Dear Diary,
I am the unwilling passenger who was taken to rock bottom by my husband with his porn addiction
I cannot speak my trauma or truth to anyone. Where do I go to let out the depth of his addiction and the trauma is has caused me
He made himself so sick and rotted his brain that what became acceptable for him in the end is the pit of an addiction and the trauma I hold today
I hold shame for his actions and in the end I took it personally and it’s effected every way I look at myself in a mirror
I understand the term died from a broken heart as I struggle to look at the woman in the mirror I am now faced with
The loss of weight and smiles wiped off my face. The loss of enjoyment now I know the truth
In one night and over a year of trickled truths. Hours of interrogation and dissecting his lies and wrapped thinking my entire reality on our marriage changed in that instant
If you met us in real life you would never think for one minute I am suffering or think he would be capable of thing things I will share
We look like a good looking family. Younger than our kids friends parents. A vibe and edgy. Not at all he was living a secret life as
What support is out there for a spouse of a sex addict?
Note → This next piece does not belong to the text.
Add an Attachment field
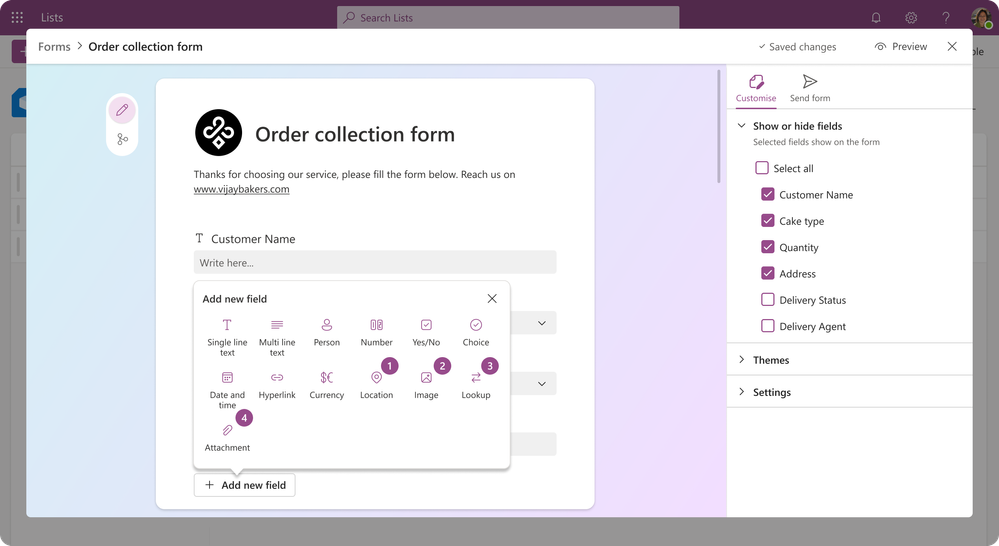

Counselling, treatment I have done it all and what’s even more is I am an addict and have been sober 20 years from drugs and alcohol
He also is in recovery with decades of clean time from drugs and alcohol but with a clean and unaltered mind took himself into a state that is near impossible to reverse
You can’t erase the limits and benchmarks that got lower and lower
He tells me his bench mark was no profiles or sex with anyone. Because of the way in which the truth came out I hold fear he is still lying.